Statistical Modelling of the Relationship between Climate Modes and Eastern Australia Atmospheric Carbon Monoxide

R. Peterson¹, R. Buchholz² and D. Hammerling¹

¹Colorado School of Mines, Department of Applied Mathematics and Statistics, Golden, CO 80401; 951-312-3491, E-mail: rhpeterson@mines.edu
²National Science Foundation National Center for Atmospheric Research (NSF NCAR), Atmospheric Chemistry Observations and Modeling Laboratory, Boulder, CO 80301

The 2019-2020 Australian wildfire season was notable in its severity, with impacts on local ecosystems, lives, property, and major atmospheric effects both locally and across the southern hemisphere. There is a strong connection between climate factors and severe wildfire events, particularly through climate modes that can influence local fire conditions. We present our initial modeling of the relationships between atmospheric carbon monoxide (CO) anomalies in eastern Australia and the climate mode indices of Niño 3.4, Dipole Mode Index (DMI), Tropical South Atlantic (TSA), and Southern Annular Mode (SAM), using atmospheric CO as a measure of fire intensity in two regions: northeast Australia (NE Aus) and southeast Australia (SE Aus).
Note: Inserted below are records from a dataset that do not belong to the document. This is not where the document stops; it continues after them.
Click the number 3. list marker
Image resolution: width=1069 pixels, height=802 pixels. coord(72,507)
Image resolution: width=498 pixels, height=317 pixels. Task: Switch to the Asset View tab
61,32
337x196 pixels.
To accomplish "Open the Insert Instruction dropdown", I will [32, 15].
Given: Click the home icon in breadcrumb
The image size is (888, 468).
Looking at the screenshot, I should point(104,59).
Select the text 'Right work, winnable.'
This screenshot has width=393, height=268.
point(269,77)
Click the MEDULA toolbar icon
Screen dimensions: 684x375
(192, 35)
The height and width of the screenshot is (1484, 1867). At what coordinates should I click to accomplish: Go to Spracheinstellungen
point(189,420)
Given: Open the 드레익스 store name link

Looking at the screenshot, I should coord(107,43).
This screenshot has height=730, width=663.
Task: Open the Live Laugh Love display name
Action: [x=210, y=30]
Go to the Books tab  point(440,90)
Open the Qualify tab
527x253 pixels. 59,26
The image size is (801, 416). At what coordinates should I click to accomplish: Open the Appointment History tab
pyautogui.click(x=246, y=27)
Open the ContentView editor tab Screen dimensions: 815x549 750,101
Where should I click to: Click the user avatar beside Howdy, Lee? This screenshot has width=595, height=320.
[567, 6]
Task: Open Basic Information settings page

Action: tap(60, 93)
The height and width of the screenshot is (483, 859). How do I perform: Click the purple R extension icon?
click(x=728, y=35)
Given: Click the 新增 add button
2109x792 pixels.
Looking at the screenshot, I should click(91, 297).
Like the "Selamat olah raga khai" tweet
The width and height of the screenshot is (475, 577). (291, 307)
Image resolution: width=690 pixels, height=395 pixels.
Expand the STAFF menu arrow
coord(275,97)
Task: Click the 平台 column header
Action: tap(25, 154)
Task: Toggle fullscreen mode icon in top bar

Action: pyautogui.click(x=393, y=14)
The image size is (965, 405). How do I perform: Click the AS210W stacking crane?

Initial analysis shows positive correlation between Niño 3.4 and both regions. Additionally, a strong positive correlation exists between the DMI and both regions, particularly during the most severe weeks of the 2019-2020 wildfire event, underscoring DMI’s significant influence on the severity of wildfire events.

Figure 1. Examining the relationships between the climate mode indices (Niño 3.4, TSA, DMI, SAM) indicated in white and atmospheric carbon monoxide (CO) anomalies in the magenta-highlighted regions of eastern Australia (NE Aus and SE Aus).